Identify and pull out each line of the entries in which "computer" occurs.

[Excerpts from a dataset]
-*-*-
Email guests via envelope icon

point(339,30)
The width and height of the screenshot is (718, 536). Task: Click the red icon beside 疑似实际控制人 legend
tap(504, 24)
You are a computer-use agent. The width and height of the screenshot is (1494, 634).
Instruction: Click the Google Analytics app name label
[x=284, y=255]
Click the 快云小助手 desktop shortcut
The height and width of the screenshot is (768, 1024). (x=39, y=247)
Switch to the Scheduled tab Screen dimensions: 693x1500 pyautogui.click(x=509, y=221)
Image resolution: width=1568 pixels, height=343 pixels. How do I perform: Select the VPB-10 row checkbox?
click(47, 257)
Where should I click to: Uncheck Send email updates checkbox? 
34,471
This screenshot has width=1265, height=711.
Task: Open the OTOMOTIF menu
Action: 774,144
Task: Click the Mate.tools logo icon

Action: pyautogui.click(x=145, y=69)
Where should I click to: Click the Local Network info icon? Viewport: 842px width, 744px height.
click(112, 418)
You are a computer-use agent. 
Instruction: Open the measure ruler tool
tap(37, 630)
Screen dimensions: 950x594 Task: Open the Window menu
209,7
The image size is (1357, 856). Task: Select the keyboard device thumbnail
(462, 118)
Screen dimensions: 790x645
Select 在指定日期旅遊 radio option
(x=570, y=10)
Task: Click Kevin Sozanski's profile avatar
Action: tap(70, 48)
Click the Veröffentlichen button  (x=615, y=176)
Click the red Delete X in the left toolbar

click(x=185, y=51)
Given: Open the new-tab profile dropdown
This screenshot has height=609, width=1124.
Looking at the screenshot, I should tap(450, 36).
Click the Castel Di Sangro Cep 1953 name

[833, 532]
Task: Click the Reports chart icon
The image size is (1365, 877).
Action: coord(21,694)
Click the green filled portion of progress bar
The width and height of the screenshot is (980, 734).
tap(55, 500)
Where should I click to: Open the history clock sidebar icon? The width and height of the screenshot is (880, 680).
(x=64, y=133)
-*-*-
* **Problem solution**
You are a computer-use agent. The width and height of the screenshot is (1494, 634).
You are a computer-use agent. 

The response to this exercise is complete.